Canadian wind power doubles in 2006
If you read carbon-defending columnists Eric Reguly and Richard Blackwell in the Globe & Mail, you might think that the wind power business would be best advised to pull up their towers and move, well, just about anywhere other than Canada. They might be serving the role of Old Economy Beefeaters, protecting the carbon crowd. Or maybe they were just being ironic, but I think we’ve poked some holes in their “arguments” in the past.
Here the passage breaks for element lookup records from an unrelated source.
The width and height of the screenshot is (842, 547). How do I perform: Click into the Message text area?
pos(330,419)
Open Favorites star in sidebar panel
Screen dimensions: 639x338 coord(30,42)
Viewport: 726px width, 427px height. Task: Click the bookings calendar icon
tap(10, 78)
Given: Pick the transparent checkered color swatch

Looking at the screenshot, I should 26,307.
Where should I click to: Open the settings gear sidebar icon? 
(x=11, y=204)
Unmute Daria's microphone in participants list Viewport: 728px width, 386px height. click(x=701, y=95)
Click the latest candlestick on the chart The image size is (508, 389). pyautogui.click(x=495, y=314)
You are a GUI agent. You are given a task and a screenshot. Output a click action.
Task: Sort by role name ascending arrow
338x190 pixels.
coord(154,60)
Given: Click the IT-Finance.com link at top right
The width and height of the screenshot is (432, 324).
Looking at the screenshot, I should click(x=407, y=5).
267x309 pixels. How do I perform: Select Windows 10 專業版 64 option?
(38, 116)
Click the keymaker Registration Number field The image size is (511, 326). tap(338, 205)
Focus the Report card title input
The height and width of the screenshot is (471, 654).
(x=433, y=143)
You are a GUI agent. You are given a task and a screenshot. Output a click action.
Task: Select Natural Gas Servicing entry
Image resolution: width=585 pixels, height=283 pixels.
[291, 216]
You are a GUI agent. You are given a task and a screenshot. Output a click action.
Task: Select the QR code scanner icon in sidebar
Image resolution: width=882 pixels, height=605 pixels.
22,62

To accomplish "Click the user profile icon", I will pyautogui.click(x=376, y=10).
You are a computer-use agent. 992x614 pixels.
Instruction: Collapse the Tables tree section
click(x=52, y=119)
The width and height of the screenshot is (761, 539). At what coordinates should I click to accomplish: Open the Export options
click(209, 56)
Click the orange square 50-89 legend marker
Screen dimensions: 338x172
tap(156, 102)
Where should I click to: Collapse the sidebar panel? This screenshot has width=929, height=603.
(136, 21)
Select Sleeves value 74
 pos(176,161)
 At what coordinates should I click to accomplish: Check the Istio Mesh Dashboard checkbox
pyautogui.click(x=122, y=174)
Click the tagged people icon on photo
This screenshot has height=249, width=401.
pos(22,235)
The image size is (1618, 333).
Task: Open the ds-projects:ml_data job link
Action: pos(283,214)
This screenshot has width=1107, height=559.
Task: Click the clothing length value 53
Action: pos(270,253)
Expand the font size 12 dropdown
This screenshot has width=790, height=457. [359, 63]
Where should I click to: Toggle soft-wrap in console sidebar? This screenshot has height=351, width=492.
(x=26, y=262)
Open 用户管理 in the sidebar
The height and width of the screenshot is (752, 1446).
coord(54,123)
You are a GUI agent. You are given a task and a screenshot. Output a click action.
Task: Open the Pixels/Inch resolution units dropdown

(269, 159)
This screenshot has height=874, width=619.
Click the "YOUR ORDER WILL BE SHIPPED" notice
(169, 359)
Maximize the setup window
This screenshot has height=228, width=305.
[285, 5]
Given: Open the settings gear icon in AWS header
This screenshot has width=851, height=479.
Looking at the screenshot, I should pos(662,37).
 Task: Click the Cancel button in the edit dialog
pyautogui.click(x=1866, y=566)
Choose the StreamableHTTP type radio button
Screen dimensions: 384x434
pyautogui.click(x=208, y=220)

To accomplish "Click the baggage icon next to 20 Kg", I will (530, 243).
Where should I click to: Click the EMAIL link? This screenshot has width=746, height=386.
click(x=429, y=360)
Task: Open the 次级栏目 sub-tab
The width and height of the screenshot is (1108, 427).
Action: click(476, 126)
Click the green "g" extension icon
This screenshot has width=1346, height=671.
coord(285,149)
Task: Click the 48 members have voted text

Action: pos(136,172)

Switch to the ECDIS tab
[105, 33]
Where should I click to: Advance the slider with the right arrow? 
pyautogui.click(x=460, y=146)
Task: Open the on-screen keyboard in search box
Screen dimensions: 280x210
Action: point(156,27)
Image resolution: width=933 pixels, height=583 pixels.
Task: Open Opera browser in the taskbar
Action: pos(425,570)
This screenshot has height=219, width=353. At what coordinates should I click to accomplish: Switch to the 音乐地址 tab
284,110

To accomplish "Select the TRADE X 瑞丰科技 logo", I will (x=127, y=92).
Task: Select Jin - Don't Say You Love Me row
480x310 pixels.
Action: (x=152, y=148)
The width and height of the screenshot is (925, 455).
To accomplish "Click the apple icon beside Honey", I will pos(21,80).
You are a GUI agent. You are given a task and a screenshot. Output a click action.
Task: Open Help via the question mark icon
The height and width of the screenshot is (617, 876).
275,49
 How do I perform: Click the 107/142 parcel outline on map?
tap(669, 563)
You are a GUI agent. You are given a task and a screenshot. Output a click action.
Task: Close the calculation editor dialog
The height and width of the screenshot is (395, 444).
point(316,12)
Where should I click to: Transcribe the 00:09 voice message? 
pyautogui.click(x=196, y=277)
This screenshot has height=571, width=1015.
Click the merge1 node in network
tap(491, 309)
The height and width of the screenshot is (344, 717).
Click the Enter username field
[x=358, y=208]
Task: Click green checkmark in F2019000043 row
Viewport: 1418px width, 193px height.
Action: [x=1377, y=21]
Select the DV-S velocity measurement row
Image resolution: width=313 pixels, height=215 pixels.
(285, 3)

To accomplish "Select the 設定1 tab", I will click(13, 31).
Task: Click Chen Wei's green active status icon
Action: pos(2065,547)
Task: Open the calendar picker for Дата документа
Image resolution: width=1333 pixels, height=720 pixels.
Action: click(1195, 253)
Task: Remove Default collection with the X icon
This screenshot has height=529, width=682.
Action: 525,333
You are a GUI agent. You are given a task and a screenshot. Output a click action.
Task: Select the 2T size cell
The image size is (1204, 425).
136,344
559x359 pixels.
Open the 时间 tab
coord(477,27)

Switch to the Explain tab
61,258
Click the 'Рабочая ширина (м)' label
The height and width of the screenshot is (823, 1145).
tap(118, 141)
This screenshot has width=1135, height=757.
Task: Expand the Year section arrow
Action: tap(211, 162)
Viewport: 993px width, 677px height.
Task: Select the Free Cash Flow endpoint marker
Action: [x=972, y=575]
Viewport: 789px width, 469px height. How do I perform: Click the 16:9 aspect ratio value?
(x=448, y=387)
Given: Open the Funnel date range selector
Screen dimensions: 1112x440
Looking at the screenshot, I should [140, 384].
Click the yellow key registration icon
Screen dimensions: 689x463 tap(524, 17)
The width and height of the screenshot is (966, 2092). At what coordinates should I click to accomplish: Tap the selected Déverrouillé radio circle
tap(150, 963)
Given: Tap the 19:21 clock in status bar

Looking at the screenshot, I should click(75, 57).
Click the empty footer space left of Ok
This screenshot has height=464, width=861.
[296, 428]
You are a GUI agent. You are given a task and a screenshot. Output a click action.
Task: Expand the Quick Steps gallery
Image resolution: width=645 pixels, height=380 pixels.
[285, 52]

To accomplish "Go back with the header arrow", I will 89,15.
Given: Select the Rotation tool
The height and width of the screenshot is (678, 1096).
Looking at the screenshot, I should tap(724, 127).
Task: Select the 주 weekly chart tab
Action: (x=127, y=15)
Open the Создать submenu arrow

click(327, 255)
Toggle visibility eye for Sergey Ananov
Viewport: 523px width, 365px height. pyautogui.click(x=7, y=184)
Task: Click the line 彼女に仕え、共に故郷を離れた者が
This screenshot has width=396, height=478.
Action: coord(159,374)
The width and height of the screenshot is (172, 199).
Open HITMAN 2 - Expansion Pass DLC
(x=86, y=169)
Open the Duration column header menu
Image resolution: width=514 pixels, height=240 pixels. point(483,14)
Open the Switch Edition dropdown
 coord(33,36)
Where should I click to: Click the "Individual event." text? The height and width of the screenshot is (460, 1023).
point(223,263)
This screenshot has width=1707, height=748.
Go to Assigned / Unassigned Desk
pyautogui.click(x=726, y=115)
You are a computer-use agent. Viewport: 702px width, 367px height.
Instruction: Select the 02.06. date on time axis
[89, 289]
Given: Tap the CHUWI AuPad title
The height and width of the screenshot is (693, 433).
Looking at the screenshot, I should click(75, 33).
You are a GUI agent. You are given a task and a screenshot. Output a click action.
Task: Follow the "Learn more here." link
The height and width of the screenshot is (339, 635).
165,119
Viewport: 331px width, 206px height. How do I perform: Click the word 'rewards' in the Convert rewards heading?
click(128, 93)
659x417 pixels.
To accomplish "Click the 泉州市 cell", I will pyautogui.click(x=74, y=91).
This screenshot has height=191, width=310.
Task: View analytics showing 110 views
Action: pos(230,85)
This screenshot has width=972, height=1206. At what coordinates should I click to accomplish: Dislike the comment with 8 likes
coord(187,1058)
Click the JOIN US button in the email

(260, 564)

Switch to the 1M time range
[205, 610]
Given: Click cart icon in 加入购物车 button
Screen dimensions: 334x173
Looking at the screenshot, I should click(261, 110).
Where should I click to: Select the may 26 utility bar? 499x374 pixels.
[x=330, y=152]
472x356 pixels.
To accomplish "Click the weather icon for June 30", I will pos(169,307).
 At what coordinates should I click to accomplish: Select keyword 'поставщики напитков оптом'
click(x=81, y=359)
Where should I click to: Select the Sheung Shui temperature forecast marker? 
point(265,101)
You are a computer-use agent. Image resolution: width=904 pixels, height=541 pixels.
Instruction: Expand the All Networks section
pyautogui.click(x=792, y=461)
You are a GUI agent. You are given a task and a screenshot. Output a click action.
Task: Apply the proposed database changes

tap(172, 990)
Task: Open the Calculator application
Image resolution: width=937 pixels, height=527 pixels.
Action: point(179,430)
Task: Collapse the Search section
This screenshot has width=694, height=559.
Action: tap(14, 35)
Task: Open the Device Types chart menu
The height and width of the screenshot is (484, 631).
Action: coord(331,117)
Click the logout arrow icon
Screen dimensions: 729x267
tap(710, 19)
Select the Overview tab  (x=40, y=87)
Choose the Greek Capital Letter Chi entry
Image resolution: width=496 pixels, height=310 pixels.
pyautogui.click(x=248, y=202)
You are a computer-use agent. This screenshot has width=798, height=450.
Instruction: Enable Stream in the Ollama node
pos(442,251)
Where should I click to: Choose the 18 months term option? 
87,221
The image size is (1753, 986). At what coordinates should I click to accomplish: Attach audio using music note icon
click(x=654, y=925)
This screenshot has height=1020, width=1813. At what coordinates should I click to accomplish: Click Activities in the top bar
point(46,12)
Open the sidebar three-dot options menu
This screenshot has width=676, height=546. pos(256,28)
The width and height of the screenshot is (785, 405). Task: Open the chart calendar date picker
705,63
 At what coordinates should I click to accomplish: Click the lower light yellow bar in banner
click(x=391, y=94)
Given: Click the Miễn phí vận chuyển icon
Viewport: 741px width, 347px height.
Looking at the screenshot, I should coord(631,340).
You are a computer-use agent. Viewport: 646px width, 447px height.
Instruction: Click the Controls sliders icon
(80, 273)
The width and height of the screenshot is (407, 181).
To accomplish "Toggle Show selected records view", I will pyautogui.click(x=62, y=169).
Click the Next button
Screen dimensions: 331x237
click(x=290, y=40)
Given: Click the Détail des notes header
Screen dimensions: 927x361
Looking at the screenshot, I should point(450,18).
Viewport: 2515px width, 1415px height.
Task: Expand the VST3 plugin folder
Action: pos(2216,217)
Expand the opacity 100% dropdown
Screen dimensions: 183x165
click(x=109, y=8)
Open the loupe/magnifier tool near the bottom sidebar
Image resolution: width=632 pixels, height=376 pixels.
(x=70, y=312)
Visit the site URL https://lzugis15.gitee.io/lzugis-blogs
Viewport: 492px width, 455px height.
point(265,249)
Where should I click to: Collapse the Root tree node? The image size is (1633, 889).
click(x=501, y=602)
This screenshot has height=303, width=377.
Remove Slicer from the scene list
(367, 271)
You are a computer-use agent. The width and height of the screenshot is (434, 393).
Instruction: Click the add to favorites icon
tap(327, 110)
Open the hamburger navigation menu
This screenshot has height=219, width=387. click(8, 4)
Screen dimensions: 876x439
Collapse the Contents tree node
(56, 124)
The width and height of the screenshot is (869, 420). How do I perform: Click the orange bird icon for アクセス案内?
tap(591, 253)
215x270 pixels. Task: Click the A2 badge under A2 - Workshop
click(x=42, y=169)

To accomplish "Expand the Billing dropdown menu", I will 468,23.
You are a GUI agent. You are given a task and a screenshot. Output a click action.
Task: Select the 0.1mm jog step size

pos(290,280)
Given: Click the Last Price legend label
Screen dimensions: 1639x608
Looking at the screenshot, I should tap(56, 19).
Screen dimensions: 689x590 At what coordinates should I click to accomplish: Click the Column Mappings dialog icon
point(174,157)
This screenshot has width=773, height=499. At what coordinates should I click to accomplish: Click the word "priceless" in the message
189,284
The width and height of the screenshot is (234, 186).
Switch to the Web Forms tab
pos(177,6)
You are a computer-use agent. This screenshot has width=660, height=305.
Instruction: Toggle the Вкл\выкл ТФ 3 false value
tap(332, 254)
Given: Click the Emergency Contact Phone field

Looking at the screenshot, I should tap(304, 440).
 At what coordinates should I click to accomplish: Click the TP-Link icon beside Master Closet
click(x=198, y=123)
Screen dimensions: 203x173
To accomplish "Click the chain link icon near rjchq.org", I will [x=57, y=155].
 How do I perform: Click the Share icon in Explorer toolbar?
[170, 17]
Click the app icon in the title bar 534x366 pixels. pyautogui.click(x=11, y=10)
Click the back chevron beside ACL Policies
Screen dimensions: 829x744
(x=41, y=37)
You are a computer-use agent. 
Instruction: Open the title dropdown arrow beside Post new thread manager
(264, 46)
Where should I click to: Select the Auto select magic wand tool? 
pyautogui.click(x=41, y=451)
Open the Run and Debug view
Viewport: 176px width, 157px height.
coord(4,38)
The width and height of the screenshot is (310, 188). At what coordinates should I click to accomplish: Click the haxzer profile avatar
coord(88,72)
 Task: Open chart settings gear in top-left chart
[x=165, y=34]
But, one can never win this argument enough, so here is a release from Emerging Energy Research of Cambridge, MA:
After more than doubling in 2006 to 1,468 MW, Canada’s installed wind power capacity is expected to grow nearly tenfold to 14,100 MW by 2015, according to a new study by Emerging Energy Research (EER) – a leading advisory and consulting firm tracking emerging technologies in global energy markets.
“In the past two years the Canadian wind power market has evolved from relative obscurity — an occasional diversion for wind turbine vendors struggling for market share in the US — to become one of the world’s largest and fastest growing wind power markets,” says EER senior analyst Joshua Magee.
“In the past two years the Canadian wind power market has evolved from relative obscurity — an occasional diversion for wind turbine vendors struggling for market share in the US — to become one of the world’s largest and fastest growing wind power markets,” says EER senior analyst Joshua Magee.
With C$18 billion in wind power investment forecasted between 2007 and 2015, Canada is expected to rank among the world’s five or six largest wind power markets over the forecast period, with annual MW development over the coming decade set to average 1,400 MW, according to EER’s study Canada Wind Power Markets and Strategies 2007-2015.
No doubt EER is sympathetic to the wind power sector, but to see the tremendous uptake in just one year is a great sign. Those are just facts, and not spin. And our portfolio company Ventus Energy’s turbines on PEI won’t be turning for a few weeks yet, giving a boost to the 2007 figures. And I just received a global warming panel (panels are an online form of surveying; thousands of Canadians belong to Reid’s panels and from time to time are asked their views on a variety of topics) from Angus Reid’s company Vision Critical (another portfolio company), so one can expect that he has some clients that are keen to get a sense of the nation’s mood on that topic as well, which can only be expected to help the green power investing movement.